=== Begin Enclosure ===

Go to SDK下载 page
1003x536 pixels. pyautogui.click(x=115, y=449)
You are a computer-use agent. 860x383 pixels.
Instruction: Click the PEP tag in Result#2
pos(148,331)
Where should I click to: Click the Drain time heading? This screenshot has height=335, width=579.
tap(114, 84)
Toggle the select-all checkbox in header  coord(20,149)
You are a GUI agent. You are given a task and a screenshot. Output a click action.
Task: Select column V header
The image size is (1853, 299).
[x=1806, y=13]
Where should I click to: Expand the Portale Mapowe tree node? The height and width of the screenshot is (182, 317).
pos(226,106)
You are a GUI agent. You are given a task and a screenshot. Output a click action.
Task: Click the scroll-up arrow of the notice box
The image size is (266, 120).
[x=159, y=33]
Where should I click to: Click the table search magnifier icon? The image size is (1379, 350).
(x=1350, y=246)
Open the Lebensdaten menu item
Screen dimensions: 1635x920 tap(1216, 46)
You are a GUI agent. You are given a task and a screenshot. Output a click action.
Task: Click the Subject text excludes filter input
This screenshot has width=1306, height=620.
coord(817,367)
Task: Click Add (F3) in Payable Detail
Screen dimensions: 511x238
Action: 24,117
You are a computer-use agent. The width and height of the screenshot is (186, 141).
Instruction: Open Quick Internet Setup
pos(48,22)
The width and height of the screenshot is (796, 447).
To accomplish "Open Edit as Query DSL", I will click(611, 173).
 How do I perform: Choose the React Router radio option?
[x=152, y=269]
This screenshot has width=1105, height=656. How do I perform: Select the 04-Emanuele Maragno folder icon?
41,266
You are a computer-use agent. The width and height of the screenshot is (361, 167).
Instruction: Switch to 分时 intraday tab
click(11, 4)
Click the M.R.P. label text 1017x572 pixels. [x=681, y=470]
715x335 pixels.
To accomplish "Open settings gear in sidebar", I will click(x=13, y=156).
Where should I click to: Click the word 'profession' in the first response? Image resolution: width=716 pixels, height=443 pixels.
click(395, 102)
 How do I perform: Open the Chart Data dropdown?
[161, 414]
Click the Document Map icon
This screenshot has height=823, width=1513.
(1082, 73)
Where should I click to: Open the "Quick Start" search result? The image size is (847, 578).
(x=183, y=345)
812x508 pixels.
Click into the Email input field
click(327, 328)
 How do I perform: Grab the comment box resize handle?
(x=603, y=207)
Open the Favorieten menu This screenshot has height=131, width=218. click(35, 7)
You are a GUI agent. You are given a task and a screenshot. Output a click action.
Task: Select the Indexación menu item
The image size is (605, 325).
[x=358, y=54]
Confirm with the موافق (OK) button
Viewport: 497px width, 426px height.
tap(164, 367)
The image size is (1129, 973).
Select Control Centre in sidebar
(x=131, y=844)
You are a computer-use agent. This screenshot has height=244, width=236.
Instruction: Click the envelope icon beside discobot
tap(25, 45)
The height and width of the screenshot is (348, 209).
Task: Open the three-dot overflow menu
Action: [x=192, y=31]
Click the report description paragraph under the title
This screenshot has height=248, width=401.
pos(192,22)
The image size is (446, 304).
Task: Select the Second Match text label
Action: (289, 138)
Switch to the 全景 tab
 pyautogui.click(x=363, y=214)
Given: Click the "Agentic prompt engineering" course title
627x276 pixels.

=== End Enclosure ===

— WHAT IS NEEDED —
Identify the lines above with the word "accomplish". Copy them.

— PROBLEM SOLUTION —
To accomplish "Open Edit as Query DSL", I will click(611, 173).
To accomplish "Open settings gear in sidebar", I will click(x=13, y=156).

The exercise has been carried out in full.